Anyone who has been around your organization long enough can be a Former Landmark navigator. This role doesn’t require skill, just experience to recognize what this training was before it became what it is today. Former Landmark navigators will relate the training to old initiatives. They have trouble solving today’s performance problems because they’re focused on events long over. If they’re cynical, they’re confident your training will fail because others tried in the past…and everything (the training initiatives and designers themselves) are all gone. They shrug off your latest efforts with a “do what you want, I guess.”
Wow. After reading the previous pages complaining about direction-givers, I’ve come to an important conclusion: I’m kind of a whiner, aren’t I?
Most everyone reading this is probably thinking, “Just use your smartphone.” Good point. And I do. I get lost a lot less these days. You know what makes a smartphone app so much better than asking any of the types described above? It’s learner-centric. I get to control the type of information, the level of detail, even which landmarks I use as guideposts. If I don’t like the way I’m viewing the mapped information, I change it. I make it work for me.

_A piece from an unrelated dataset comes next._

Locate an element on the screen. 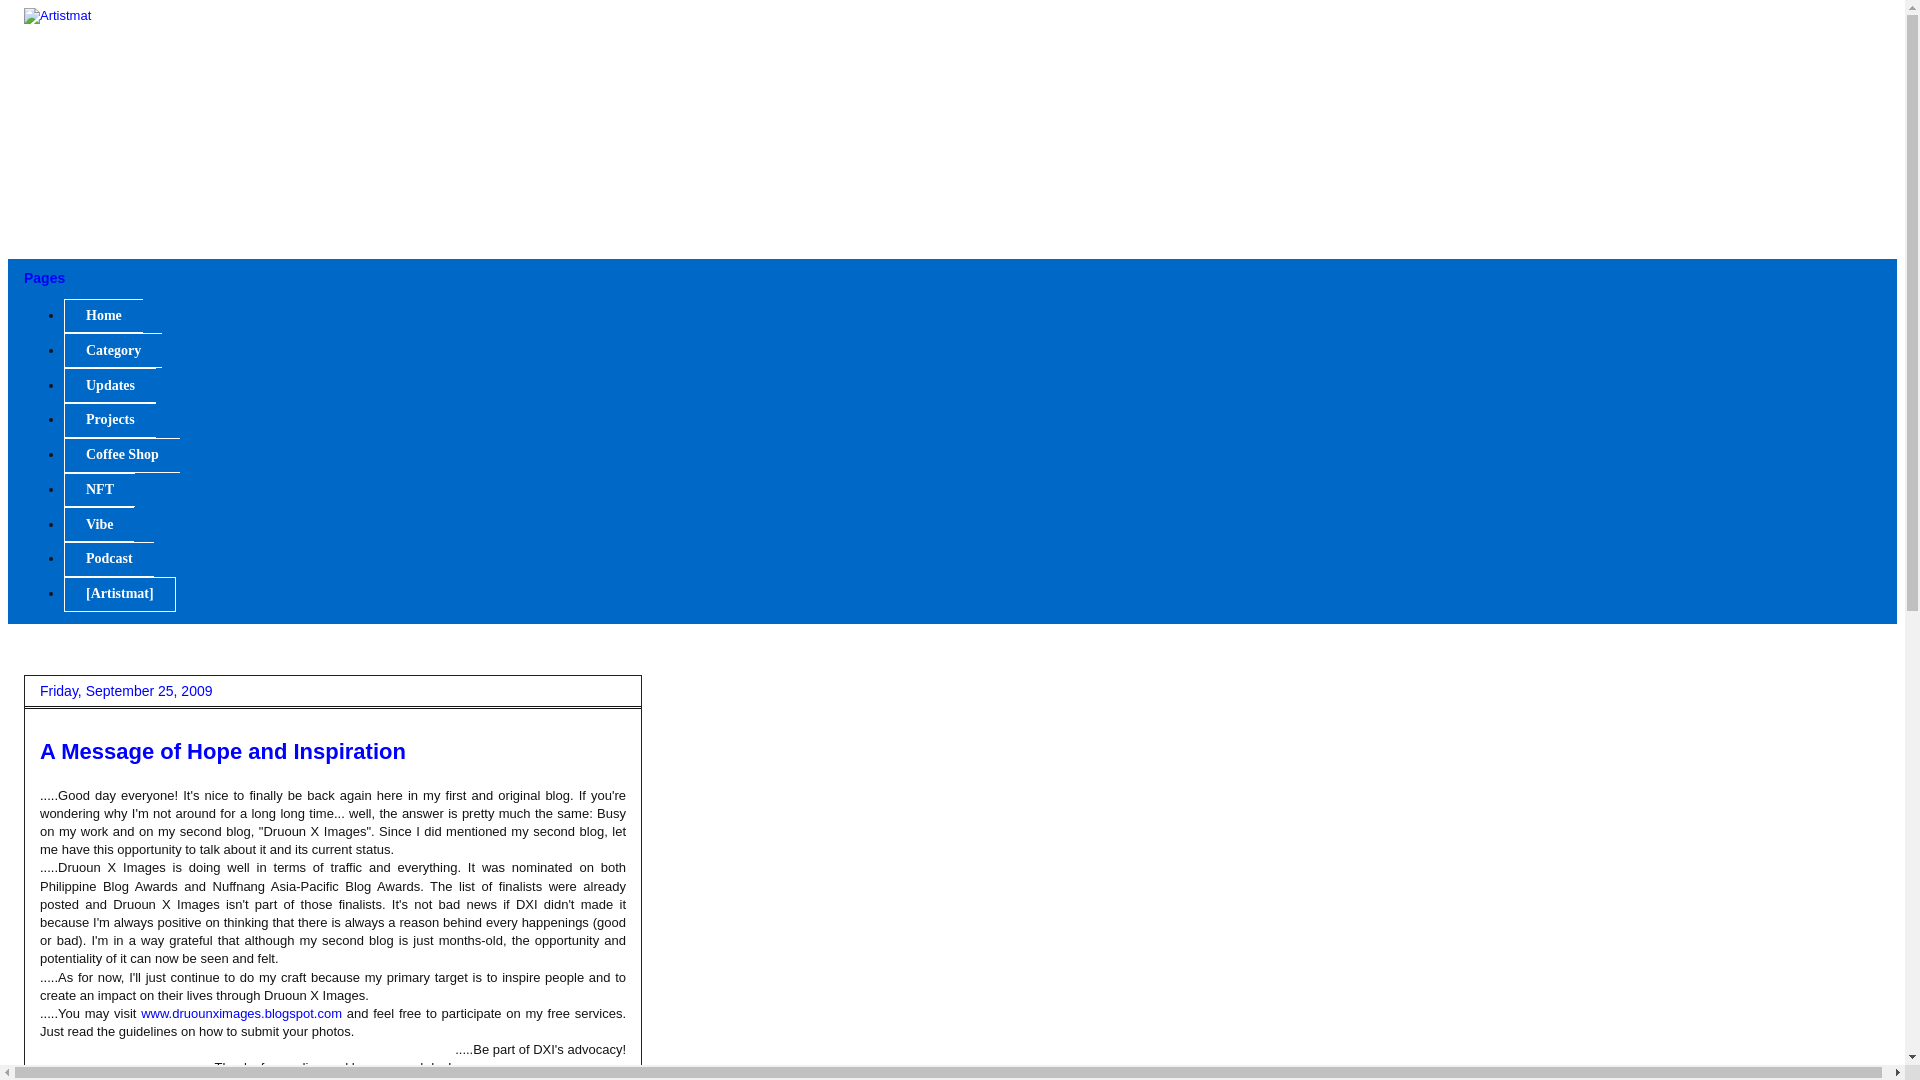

A smart developer of training will read my words and argue, “Your directions metaphor isn’t the same as a learning experience. Learning experiences are more complex and more subtle, and they require more context than a learner can understand. You can’t just hand over the controls.”
I agree.
But learner-centric is not the same as “completely designed by learners.” Learner-centric training doesn’t guess what the learners want or need to achieve a performance goal. Learner-centric training ASKS learners. OBSERVES learners. TESTS training with user. When I discuss learner-centric training with new clients, they look at me warily, as if I’m proposing we let the learners go home early with a promise to “read a book about the topic.” Nope.
In the end, the behavioral goal will be achieved, but the learners have a better chance of achieving that destination if their unique perspectives and starting points are considered. In the end, it’s all about making sure the learners don’t get lost.
Because speaking from experience, it really does suck to feel lost.